Needed from the data below: every line from the one with "Instruction: Collapse the" up to and including the one with "Given: Click the Buy Online button", repeated exactly and with nothing else.
◆ ◆ ◆ ◆ ◆
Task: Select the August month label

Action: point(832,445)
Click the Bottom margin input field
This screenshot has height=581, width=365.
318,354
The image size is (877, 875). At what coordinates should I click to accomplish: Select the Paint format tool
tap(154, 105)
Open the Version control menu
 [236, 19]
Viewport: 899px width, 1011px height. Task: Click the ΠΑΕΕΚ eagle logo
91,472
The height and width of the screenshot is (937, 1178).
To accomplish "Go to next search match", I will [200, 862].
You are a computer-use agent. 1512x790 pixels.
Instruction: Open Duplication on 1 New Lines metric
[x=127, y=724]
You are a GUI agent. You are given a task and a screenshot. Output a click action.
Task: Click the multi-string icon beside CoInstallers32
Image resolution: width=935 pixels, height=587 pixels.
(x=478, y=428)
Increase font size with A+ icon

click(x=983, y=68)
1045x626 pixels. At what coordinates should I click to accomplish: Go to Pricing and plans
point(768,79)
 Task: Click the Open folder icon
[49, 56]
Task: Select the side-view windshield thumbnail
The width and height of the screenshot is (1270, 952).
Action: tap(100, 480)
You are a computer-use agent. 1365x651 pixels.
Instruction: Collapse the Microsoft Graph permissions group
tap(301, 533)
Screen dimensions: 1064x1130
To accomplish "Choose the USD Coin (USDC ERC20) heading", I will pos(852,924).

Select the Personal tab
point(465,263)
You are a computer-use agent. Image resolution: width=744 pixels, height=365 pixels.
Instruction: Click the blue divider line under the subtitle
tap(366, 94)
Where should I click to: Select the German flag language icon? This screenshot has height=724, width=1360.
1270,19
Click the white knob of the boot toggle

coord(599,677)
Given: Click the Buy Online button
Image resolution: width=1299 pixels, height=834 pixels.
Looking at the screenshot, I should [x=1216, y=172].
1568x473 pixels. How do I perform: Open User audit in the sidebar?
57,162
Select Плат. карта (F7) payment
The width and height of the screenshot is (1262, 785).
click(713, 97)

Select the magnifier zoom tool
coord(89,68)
◆ ◆ ◆ ◆ ◆
▶ THE ANSWER
Instruction: Collapse the Microsoft Graph permissions group
tap(301, 533)
Screen dimensions: 1064x1130
To accomplish "Choose the USD Coin (USDC ERC20) heading", I will pos(852,924).

Select the Personal tab
point(465,263)
You are a computer-use agent. Image resolution: width=744 pixels, height=365 pixels.
Instruction: Click the blue divider line under the subtitle
tap(366, 94)
Where should I click to: Select the German flag language icon? This screenshot has height=724, width=1360.
1270,19
Click the white knob of the boot toggle

coord(599,677)
Given: Click the Buy Online button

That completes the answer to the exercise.